* Saved data entries:
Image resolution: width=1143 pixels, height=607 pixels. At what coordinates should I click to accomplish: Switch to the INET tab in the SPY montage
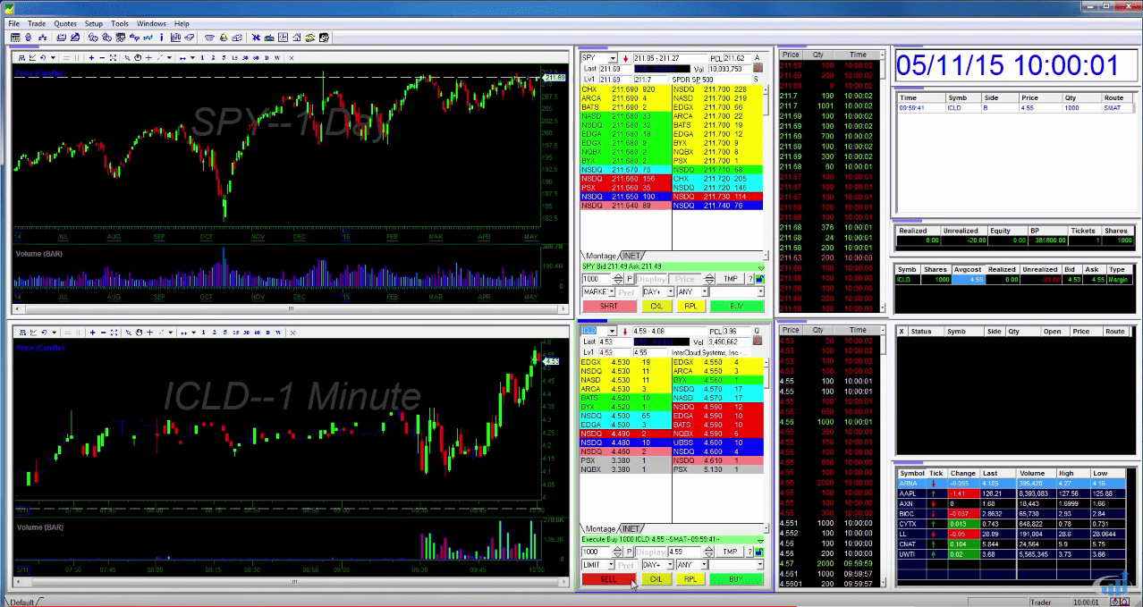pyautogui.click(x=631, y=256)
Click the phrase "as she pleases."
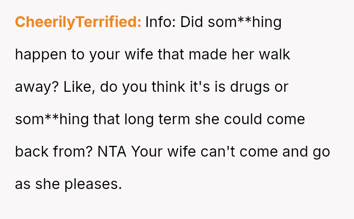Image resolution: width=354 pixels, height=219 pixels. tap(68, 184)
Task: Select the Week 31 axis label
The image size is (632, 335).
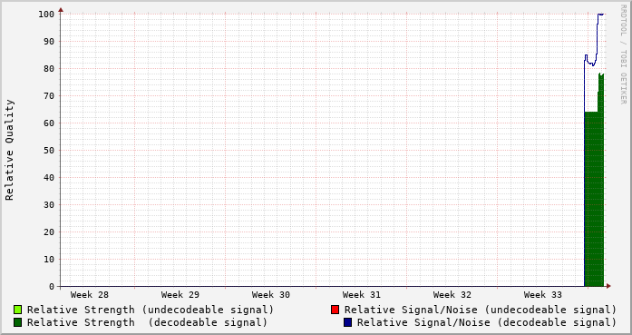Action: 362,295
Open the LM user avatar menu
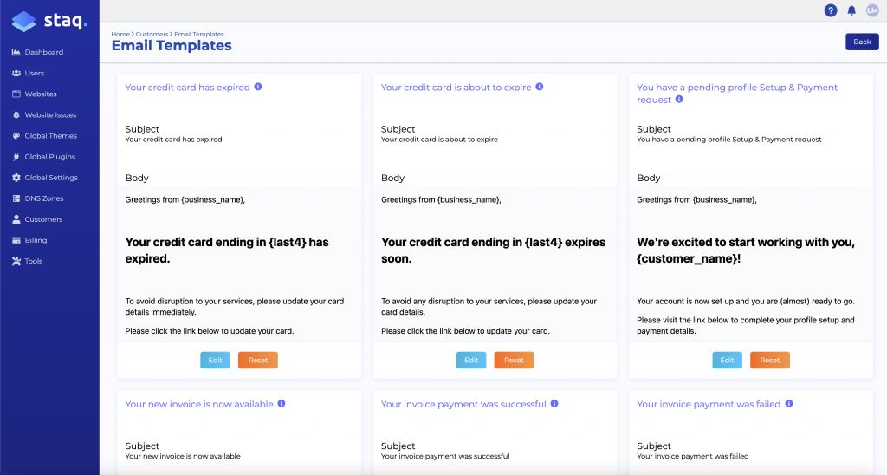This screenshot has width=887, height=475. tap(871, 10)
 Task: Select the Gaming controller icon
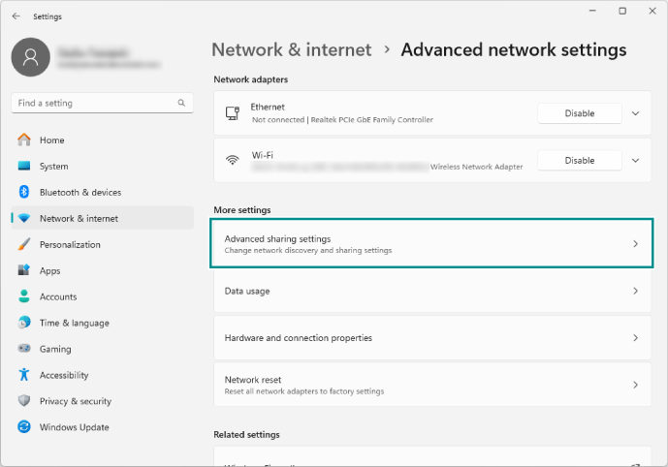tap(24, 349)
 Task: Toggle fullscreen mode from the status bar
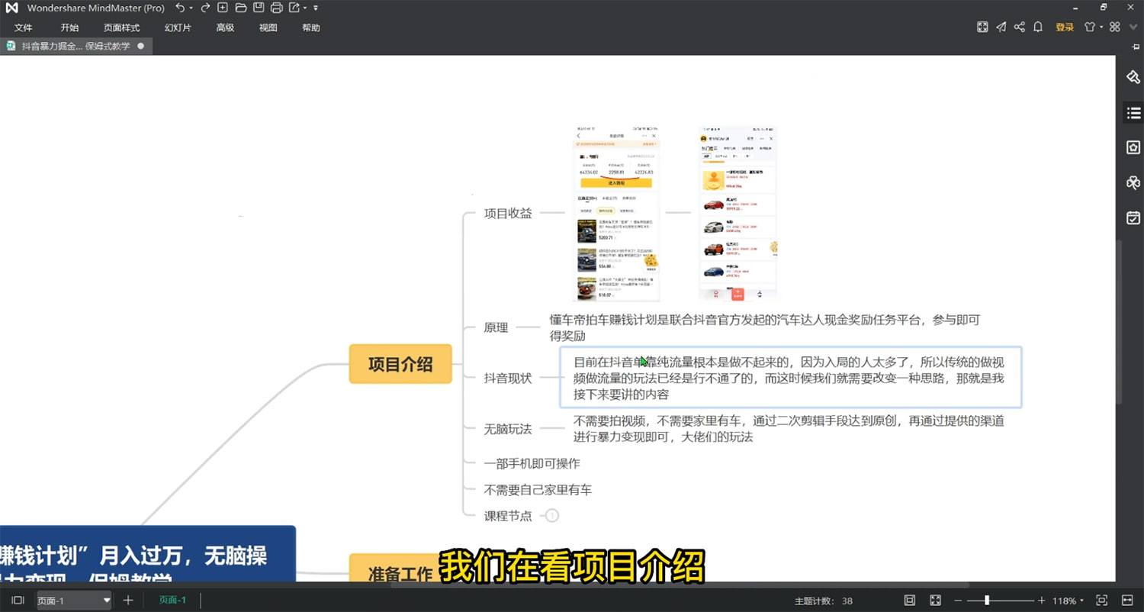[x=935, y=600]
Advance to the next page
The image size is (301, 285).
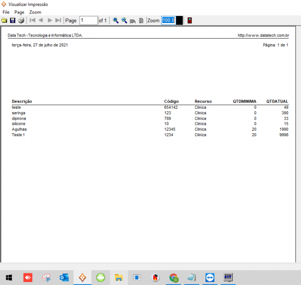(50, 21)
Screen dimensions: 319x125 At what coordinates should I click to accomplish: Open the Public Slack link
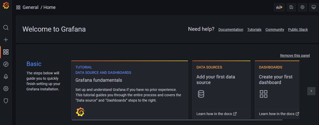298,30
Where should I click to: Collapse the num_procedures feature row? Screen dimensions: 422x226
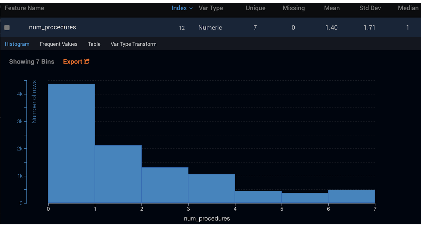click(x=52, y=27)
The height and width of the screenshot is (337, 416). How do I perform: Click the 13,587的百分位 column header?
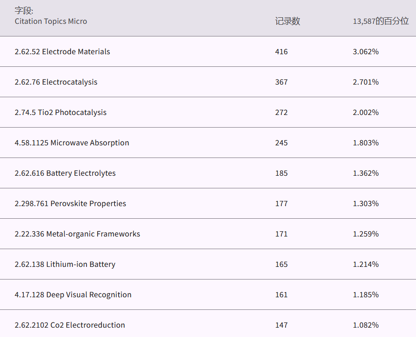click(x=380, y=21)
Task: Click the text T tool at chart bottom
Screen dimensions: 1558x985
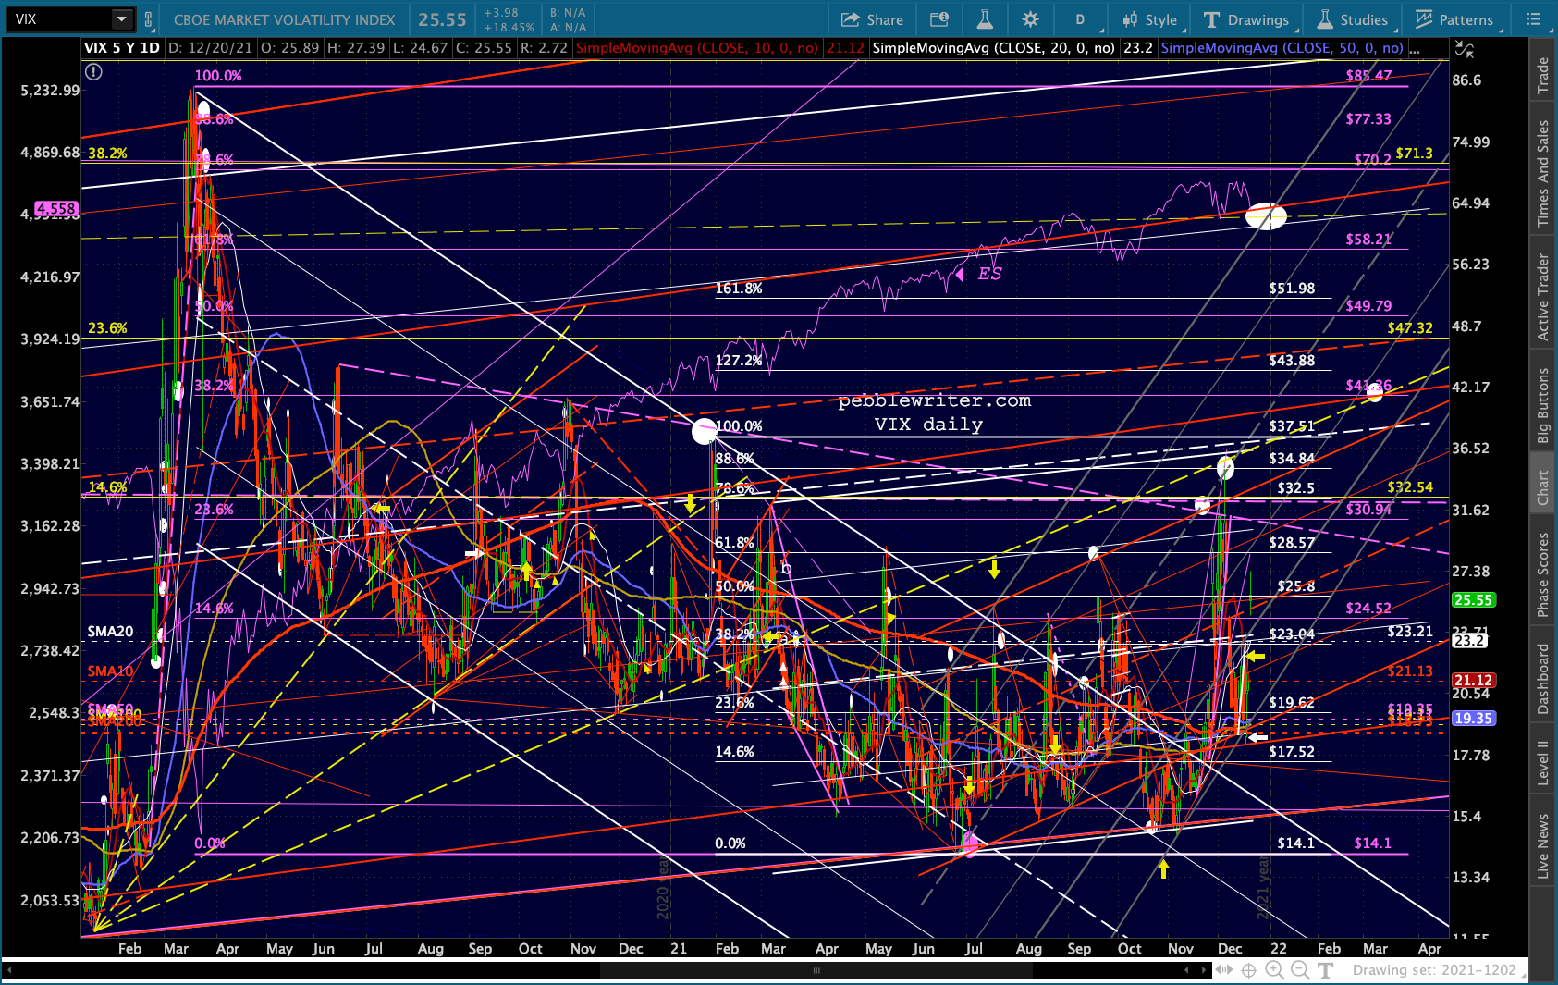Action: click(1326, 969)

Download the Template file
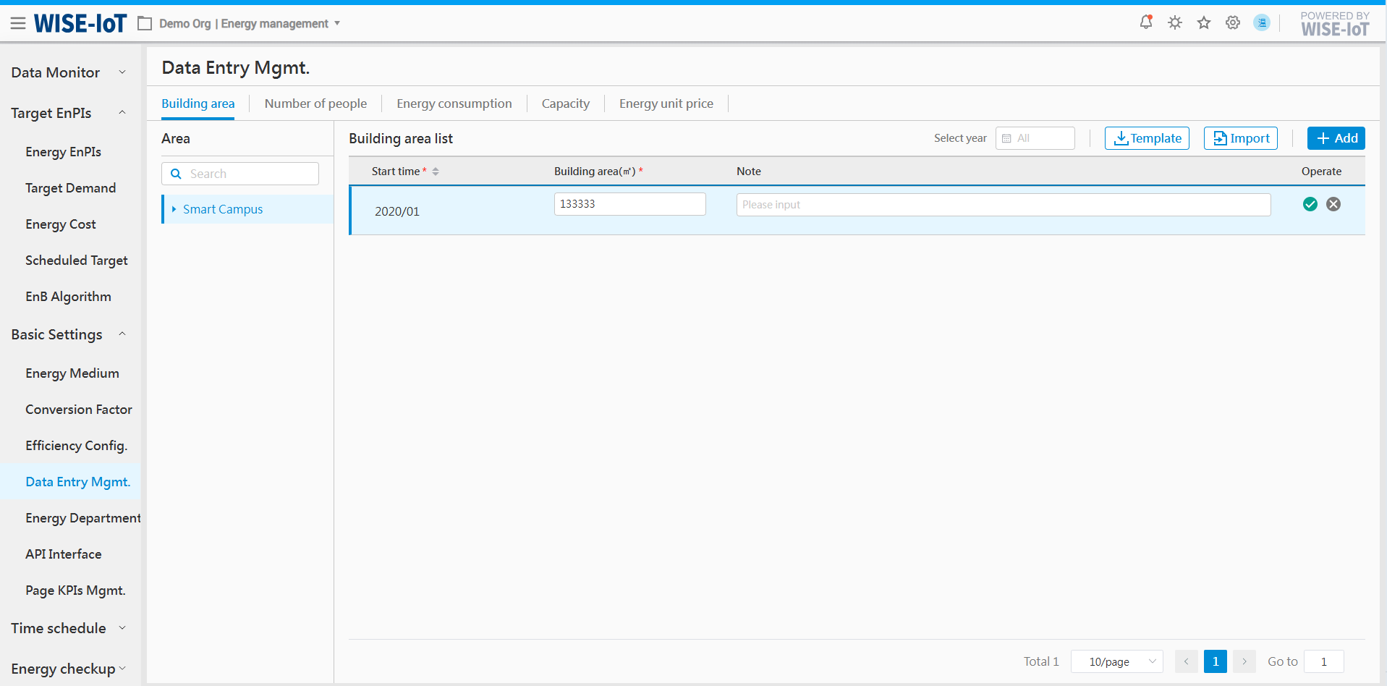point(1147,138)
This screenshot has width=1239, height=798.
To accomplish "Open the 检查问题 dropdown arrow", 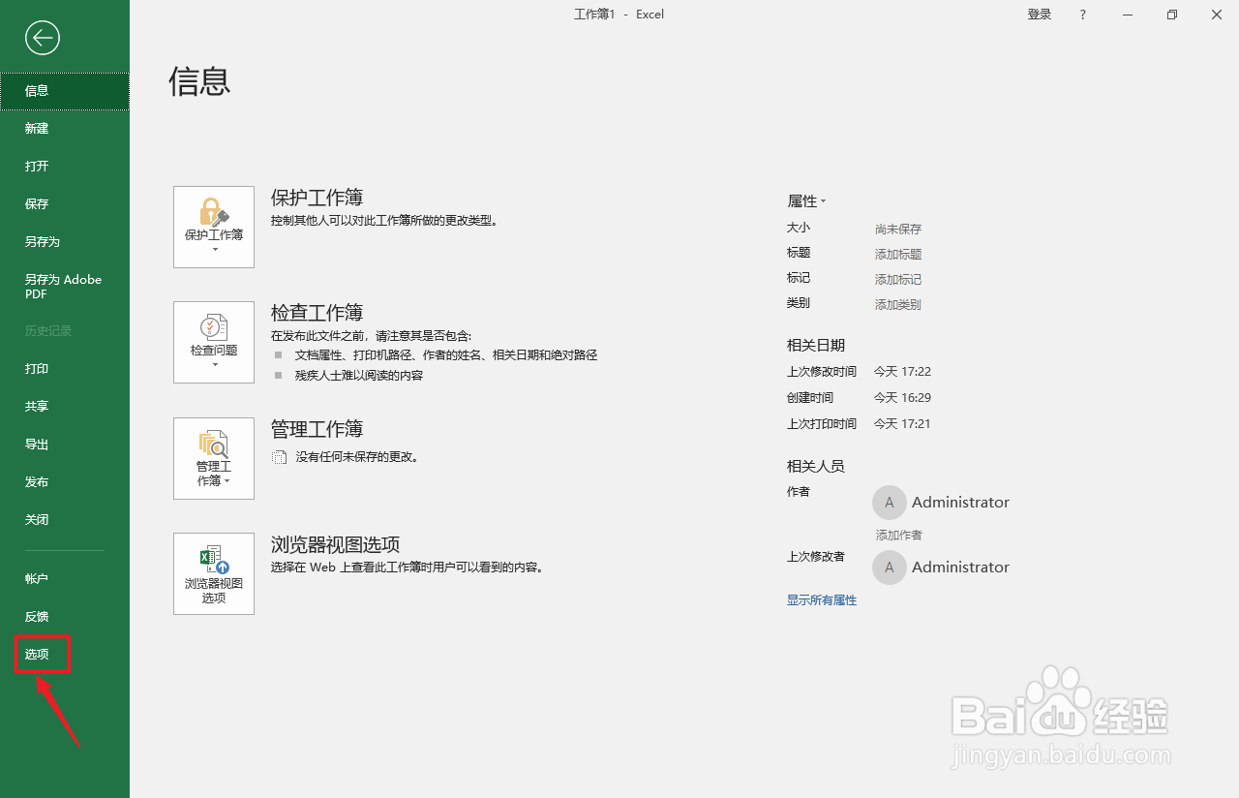I will click(213, 366).
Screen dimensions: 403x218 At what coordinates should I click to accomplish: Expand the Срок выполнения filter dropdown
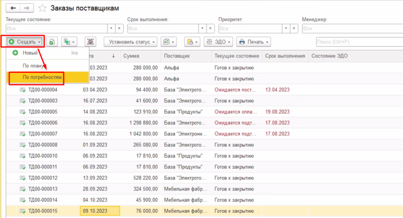click(202, 28)
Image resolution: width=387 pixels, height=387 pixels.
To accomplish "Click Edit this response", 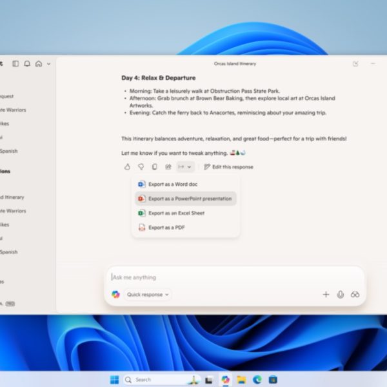I will (228, 167).
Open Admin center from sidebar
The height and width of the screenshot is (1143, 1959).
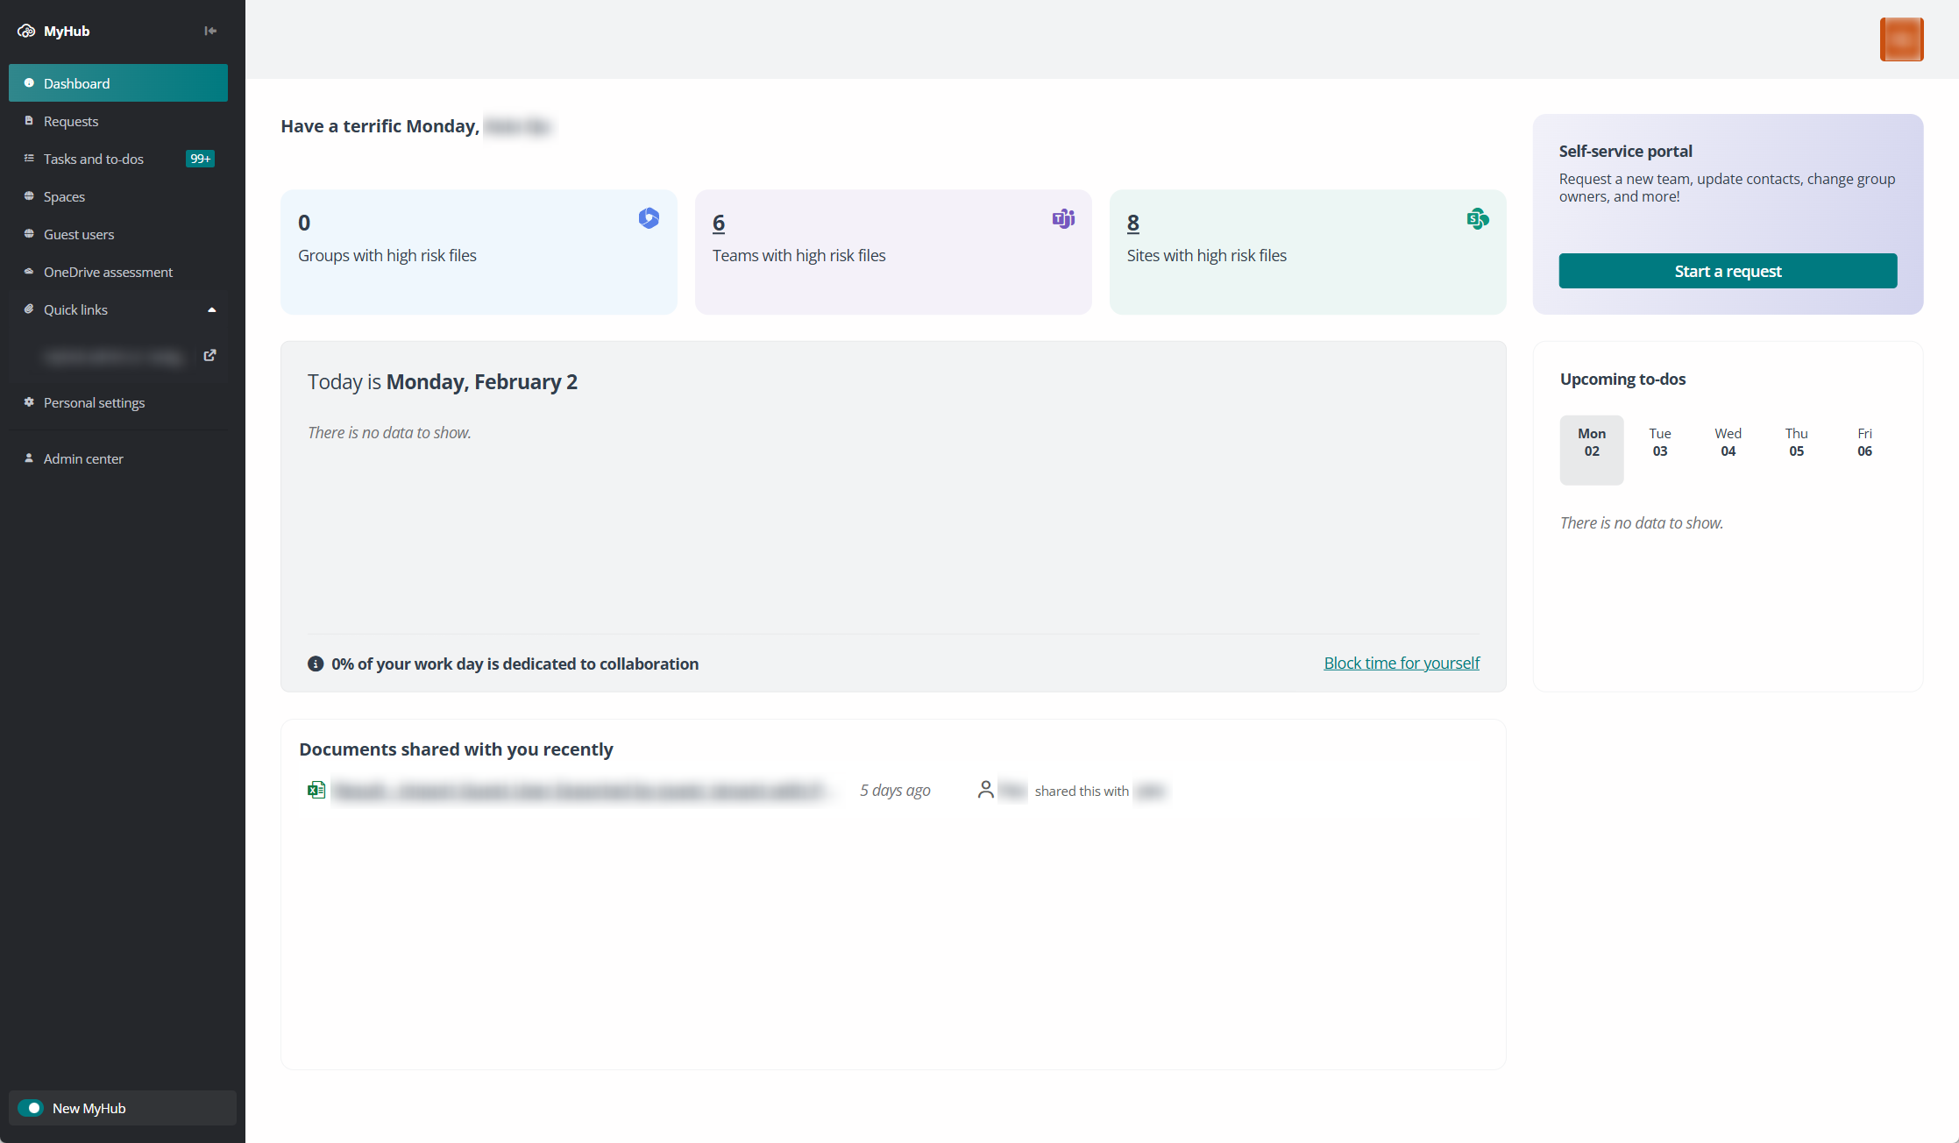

* Set problem: Swap "tab" for "panel" in the stretch of material from its start through the line containing "Action: 362,295", and write those lines out again with nothing else changed. Leave the pictures out of your answer.

* Right answer:
Image resolution: width=1143 pixels, height=607 pixels. At what coordinates should I click to accomplish: Switch to the INET panel in the SPY montage
pyautogui.click(x=631, y=256)
Click the phrase "as she pleases."
Image resolution: width=354 pixels, height=219 pixels. tap(68, 184)
Task: Select the Week 31 axis label
The image size is (632, 335).
Action: 362,295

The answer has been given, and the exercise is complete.